Fairhurst: We all know there’s value in the human side of the business. But how do you measure that? Now a movement is starting in which Wall Street, which is more financially focused, is taking a greater interest in HR. There is a human-capital-management coalition, which is a group of investors that got together to push for the transparency of human capital measurement. What’s the quality of the leadership of the business relative to where you put your money? And what’s the culture? So then the question is, how do we measure it? So this conversation is under way, and my prediction is that within five years, Wall Street will have a measure.
The minute that happens, and you’ve got a kind of Moody’s rating for the quality of leadership and culture, imagine how much will change. Then the question will be whether the HR function is ready to deal with all the new expectations of that.
Reimer: Can you give me an example of where HR functions probably aren’t ready for that sort of Moody’s rating?
Fairhurst: I usually say to people, “Put your hands up if you’re looking forward to your performance review this year.” What do you think the correlation is between performance management in most companies and the performance of the company? That answer is performance management processes use up millions of dollars and actually don’t affect the performance of the business.
“It struck me that we were behaving a bit like a legal function.”
It struck me that we were behaving a bit like a legal function. The approach was to focus on risk, and managing all these people a certain way for the one person I might need to fire, which required all sorts of documentation.
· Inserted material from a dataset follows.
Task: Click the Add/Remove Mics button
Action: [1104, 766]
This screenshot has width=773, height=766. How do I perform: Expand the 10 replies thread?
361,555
So I’ve blown it up, and we now call it performance motivation. First thing I did was to remove every single piece of paper. And every year, on the anniversary of your service, your manager gets a text saying that they need to have a career conversation with you, and here’s a guide for how to do it. Then we focus on the quality of the goals that people set and the 360 feedback the employee seeks out. They have to own getting the feedback.
Bryant: How do you measure the success of a CHRO?
Fairhurst: The label of CHRO can be misleading, given what the function really is. It’s one of the reasons I changed the name of my job title to Chief People Officer. To this day, it sparks a conversation – “What’s that?” My expertise would be more of a blend of what is traditionally known as corporate relations, communication, marketing, insights and HR. I’m heavily involved in reputation issues.
I’m heavily involved with the CEO. I’m heavily involved in community and corporate social responsibility activities. I think you could have 20 HR directors and have 20 very different jobs. And I don’t think the measure’s strategic vs. non-strategic. The measure is, what exactly does your role involve?